• Pazuzu@midwest.social
    ·
    edit-2
    1 year ago

    I thought this had to be hyperbole, so I did the math myself. I'm assuming human history is 200,000 years as google says, and we want to narrow this down to the second the bike disappeared. also that the bike instantly vanished so there's no partially existing bike.

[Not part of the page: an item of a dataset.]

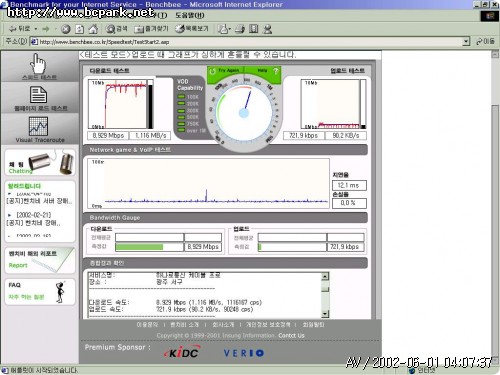This screenshot has width=500, height=375.
Task: Open the Benchbee Report banner link
Action: (x=40, y=261)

    each operation divides the time left in half, so to get from 200k years (6.311×10^12 seconds) to 1 would take ~42.58 divisions, call it 43. even if we take a minute on average to seek and decide whether the bike is there or not it would still be less than an hour of manual sorting

    hell, at 60fps it would only take another 6 divisions to narrow it down to a single frame, still under an hour

    edit: to use the entire hour we'd need a couple more universes worth of video time to sort through, 36.5 billion years worth to be exact. or a measly 609 million years if we need to find that single frame at 60fps

    • rckclmbr@lemm.ee
      ·
      1 year ago

      I regularly bisect commits in the range of 200k (on the low end) for finding causes of bugs. It takes me minutes. Pretty crazy

    • psud@aussie.zone
      ·
      1 year ago

      History is about 10k years, the 200k years is mostly pre-history. People didn't write stuff down until they invented agriculture and needed to track trade between owners, workers, etc

      • PointAndClique [they/them]
        ·
        edit-2
        1 year ago

        True and interesting to note. OOP says 'dawn of humanity' though, not recorded history, so taking 200k as 'human history' is also valid.

        • psud@aussie.zone
          ·
          1 year ago

          Yeah, I'm used to the narrower meaning of "history", meaning recorded. I like that definition as it lets you differentiate between it and prehistory.